* About this exercise *
The response must contain every line below in which "link" appears.

Stored data

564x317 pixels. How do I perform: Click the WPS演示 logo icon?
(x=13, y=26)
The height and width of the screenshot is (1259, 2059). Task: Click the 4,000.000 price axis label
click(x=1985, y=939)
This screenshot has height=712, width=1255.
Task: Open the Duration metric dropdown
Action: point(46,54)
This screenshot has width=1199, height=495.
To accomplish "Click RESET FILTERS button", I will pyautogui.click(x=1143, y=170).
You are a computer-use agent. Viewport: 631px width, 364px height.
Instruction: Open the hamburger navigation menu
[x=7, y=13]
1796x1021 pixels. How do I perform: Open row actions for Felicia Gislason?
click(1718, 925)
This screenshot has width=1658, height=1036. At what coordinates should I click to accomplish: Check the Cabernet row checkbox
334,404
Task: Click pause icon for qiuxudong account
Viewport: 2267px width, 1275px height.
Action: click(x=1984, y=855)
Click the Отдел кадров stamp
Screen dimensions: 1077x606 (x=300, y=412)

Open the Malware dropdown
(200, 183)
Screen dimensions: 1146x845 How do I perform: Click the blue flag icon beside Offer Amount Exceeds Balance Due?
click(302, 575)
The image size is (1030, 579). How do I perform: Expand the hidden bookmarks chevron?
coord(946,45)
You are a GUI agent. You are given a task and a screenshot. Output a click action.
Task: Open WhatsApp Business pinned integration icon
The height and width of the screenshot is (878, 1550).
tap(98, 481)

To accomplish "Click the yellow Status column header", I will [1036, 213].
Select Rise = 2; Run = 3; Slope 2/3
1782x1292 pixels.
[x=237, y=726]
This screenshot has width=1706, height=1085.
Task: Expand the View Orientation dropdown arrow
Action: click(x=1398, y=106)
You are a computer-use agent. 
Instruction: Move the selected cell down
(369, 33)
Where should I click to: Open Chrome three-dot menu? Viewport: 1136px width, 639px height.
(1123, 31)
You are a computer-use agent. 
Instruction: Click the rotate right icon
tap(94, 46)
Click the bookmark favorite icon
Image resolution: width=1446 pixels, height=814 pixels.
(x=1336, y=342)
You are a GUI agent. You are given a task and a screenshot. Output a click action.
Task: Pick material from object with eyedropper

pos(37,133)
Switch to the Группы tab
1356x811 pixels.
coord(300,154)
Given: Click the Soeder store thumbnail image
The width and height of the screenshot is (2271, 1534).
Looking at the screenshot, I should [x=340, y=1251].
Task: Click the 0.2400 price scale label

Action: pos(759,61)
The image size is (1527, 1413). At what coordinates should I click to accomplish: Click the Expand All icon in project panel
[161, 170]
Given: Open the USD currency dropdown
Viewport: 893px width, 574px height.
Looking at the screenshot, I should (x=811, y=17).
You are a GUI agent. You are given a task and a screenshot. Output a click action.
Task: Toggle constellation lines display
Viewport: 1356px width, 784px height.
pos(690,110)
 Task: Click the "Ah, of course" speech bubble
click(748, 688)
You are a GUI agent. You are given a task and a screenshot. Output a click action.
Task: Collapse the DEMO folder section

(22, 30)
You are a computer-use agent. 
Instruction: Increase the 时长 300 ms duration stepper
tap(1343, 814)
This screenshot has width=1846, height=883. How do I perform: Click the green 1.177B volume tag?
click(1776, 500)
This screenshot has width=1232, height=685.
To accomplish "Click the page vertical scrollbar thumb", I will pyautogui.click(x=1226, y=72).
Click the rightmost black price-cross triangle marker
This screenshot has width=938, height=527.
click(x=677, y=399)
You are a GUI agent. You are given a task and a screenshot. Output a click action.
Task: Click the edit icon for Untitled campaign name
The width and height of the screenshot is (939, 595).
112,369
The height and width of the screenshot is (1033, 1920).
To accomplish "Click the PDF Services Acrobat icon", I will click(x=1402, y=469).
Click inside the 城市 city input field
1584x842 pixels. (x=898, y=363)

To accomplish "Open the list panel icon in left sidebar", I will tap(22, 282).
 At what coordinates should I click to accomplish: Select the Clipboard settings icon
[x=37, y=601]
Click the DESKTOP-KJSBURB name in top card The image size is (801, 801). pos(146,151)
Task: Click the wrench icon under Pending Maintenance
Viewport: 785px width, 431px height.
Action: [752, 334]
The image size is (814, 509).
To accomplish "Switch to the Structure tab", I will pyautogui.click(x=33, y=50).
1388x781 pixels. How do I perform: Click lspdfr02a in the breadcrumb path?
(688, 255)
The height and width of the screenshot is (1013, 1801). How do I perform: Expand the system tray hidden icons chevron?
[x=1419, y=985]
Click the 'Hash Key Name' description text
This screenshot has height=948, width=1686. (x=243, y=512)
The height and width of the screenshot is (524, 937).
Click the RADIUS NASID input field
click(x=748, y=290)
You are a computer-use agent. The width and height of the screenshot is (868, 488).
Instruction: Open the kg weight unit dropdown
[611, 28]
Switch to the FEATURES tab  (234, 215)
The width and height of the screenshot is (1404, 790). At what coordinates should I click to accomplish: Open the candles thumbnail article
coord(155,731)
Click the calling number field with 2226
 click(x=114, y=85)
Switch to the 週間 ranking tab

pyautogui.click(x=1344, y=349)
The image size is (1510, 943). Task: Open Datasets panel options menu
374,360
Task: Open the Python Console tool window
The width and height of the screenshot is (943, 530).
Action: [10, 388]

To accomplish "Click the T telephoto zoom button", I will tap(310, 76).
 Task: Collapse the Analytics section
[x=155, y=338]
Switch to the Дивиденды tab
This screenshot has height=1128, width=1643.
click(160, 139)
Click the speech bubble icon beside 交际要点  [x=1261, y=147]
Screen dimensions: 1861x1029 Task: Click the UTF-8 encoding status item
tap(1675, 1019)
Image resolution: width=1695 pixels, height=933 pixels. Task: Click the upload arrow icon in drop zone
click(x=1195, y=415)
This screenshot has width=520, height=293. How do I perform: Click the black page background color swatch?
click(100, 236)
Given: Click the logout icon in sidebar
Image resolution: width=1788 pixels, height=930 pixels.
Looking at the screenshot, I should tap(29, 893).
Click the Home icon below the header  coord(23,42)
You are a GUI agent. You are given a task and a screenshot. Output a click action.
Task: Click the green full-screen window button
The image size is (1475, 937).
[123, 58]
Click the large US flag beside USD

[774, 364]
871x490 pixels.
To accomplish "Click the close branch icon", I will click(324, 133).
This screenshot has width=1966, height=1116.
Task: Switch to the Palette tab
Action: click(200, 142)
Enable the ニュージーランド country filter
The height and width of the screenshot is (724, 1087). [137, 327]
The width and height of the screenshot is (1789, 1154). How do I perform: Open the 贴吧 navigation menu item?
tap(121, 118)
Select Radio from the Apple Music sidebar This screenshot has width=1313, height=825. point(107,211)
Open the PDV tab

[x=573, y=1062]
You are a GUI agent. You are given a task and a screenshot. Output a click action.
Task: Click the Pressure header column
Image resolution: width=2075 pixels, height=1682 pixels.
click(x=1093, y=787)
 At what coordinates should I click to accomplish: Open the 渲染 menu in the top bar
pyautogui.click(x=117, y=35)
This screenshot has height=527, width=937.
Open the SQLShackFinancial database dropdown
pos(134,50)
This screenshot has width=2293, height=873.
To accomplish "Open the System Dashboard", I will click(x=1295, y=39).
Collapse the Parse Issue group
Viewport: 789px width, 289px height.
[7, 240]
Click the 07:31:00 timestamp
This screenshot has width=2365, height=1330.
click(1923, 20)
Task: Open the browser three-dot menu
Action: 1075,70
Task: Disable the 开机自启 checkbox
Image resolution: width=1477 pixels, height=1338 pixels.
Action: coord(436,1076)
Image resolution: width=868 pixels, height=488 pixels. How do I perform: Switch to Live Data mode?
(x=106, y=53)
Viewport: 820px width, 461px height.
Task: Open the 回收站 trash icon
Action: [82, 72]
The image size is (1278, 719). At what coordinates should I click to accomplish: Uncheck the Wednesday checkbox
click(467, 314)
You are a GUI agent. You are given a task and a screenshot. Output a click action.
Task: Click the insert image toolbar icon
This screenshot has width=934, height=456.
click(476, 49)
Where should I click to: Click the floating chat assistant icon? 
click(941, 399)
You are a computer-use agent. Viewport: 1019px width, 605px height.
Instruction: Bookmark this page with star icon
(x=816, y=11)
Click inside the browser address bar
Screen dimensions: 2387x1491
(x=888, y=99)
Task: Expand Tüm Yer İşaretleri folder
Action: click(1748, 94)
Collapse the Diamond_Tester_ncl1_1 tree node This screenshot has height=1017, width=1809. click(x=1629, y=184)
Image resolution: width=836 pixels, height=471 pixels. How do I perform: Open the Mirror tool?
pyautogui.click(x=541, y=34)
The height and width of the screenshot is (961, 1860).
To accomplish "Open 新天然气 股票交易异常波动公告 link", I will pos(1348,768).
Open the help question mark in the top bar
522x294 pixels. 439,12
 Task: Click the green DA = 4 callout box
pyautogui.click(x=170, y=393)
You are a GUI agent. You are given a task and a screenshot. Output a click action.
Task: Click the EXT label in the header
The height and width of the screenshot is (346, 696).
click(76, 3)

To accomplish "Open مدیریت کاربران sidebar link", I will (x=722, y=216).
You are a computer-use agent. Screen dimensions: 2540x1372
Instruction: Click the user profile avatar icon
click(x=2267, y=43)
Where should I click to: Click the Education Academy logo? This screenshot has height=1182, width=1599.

* Response to the task *
To accomplish "Open 新天然气 股票交易异常波动公告 link", I will pos(1348,768).
To accomplish "Open مدیریت کاربران sidebar link", I will (x=722, y=216).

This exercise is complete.